* _本文抜粋_
▽
土居(どい)二尊板碑

 土居(どい)二尊板碑(岡山県高梁市有漢町土居字正尺)

   板碑は、鎌倉時代後期 嘉元四年(1306)の銘があり、優れた彫出技法と造立時期から保月石造物の一連の作者、井野行恒の作とみられている。

土居(どい)二尊板碑(県指定文化財、鎌倉時代後期 嘉元四年 1306年、花崗岩、高さ 98Cm)

頭部山形、下に二条線、額部は突出する。身部は上方を彫りこみ、発遣の釈迦如来と来迎の阿弥陀如来を刻み、下方に三行の銘文を刻む

板碑寸法: 高さ 98Cm、上幅 26Cm 下幅 32Cm、 上部厚さ 8Cm 下部厚さ 12~14Cm

板碑 頭部

頭部山形、下に二条線、額部は突出する

二尊は、右側に発遣(はっけん:現世から来世へ送る)の釈迦如来と左側に極楽浄土へ迎え入れる来迎阿弥陀如来が半肉に彫られている

板碑 下方の刻銘

刻銘:「右志者、為父忌十三年」「見在長為母也」「嘉元四年(1306)八月時正」

板碑は、亡き父の十三回忌を弔うとともに、現在長らえたる母の息災を願って、鎌倉時代後期 嘉元四年(1306)の秋、彼岸の中日に造立した。願主名はない。
△
* _記録_
▽
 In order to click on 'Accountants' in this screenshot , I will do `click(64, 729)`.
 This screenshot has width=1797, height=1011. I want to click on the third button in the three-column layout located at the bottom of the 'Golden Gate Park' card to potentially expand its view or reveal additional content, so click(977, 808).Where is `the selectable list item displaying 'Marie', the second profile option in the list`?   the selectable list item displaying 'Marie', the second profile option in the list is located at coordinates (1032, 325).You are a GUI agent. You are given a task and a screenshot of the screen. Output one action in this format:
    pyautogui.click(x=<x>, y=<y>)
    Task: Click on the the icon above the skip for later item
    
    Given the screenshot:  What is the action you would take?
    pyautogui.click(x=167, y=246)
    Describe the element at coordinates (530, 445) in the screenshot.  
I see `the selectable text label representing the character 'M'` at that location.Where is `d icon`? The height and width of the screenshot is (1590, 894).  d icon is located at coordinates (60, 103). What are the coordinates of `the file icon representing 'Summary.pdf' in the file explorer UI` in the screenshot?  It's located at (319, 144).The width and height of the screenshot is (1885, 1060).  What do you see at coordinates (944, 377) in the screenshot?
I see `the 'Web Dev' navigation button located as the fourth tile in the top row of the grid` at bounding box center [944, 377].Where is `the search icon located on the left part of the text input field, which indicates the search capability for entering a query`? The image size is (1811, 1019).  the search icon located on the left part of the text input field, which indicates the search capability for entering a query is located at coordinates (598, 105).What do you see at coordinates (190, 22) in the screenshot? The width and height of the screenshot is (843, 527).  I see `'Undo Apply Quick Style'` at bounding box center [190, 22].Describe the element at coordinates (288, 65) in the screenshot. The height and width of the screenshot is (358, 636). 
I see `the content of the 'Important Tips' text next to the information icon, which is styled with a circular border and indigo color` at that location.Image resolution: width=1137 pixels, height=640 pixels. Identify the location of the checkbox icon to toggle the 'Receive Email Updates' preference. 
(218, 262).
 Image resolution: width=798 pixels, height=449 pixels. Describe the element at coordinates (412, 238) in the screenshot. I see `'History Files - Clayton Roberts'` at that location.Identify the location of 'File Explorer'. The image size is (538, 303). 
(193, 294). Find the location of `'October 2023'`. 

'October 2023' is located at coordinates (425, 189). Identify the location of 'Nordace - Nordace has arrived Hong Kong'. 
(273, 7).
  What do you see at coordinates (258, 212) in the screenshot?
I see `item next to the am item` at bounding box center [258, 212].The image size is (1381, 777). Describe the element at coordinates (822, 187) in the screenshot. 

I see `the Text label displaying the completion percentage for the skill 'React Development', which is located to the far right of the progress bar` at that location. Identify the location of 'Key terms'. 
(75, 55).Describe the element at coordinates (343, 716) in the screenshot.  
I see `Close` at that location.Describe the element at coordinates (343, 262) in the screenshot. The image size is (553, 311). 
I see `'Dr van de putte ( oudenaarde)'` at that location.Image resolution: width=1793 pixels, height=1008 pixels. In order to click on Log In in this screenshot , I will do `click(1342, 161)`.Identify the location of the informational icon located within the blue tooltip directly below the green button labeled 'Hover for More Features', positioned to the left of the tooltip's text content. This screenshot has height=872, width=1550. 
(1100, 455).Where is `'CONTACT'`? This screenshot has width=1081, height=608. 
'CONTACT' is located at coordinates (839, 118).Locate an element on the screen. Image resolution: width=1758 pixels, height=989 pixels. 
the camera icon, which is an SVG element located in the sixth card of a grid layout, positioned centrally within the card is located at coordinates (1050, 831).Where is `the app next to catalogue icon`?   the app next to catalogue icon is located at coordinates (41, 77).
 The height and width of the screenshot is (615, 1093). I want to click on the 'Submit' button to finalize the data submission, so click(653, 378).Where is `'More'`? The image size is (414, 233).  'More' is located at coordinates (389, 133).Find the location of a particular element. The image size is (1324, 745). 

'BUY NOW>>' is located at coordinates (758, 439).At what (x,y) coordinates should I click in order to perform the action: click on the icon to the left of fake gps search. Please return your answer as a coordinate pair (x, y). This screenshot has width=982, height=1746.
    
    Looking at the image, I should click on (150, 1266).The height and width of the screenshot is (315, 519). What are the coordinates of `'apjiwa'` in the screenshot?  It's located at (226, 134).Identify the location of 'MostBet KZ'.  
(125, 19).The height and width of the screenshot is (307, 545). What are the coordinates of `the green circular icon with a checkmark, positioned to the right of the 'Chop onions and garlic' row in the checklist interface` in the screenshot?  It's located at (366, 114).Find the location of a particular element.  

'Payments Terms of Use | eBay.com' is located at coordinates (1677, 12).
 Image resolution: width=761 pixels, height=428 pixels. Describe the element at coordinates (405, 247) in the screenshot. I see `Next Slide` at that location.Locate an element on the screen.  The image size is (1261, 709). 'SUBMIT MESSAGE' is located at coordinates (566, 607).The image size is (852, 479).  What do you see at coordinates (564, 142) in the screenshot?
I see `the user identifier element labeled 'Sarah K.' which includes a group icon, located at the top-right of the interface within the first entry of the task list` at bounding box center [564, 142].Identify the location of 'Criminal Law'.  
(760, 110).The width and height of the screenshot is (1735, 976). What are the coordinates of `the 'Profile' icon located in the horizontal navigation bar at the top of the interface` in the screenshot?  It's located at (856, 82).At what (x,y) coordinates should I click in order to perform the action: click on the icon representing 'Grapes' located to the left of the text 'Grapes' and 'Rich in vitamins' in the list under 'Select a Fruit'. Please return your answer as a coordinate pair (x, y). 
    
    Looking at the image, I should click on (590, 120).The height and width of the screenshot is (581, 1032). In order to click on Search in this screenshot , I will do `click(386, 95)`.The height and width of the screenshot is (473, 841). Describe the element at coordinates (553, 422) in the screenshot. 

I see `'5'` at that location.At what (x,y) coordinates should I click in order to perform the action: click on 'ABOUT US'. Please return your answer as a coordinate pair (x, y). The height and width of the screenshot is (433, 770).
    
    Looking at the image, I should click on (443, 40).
△
* _課題_
土居二尊板碑の解説文を、最後の文に続けて書き進めなさい。 記録はこの作業には関わらない。

* _解答欄_
来迎(らいごう) 阿弥陀如来立像 発遣(はっけん) 釈迦如来立像

遣迎(けんげい)二尊板碑

  秋庭氏(あきばし)供養碑

秋庭氏(あきばし)供養碑(市指定文化財、江戸時代中期 元禄十六年 1703年、花崗岩、高さ 148Cm)

秋庭重種、重政親子が元禄十六年(1703)に先祖の供養と子孫の繁栄を願って建てた供養碑。二尊板碑の左側に立っている。

 保月三尊板碑(ほづきさんぞんいたび)                      石仏と石塔-目次!

土居(どい)二尊板碑

コンクリートブロックの覆屋の内に安置されている

 板碑(いたび)

*JR伯備線 備中高梁駅前の高梁バスセンターから備北バス 川関方面行に乗車、「土居バス停」下車、南西方向へ徒歩 約3分。土居バス停からバス道を約200m戻った三差路の左手側、一段高くなった小墓地の覆屋内に安置されている。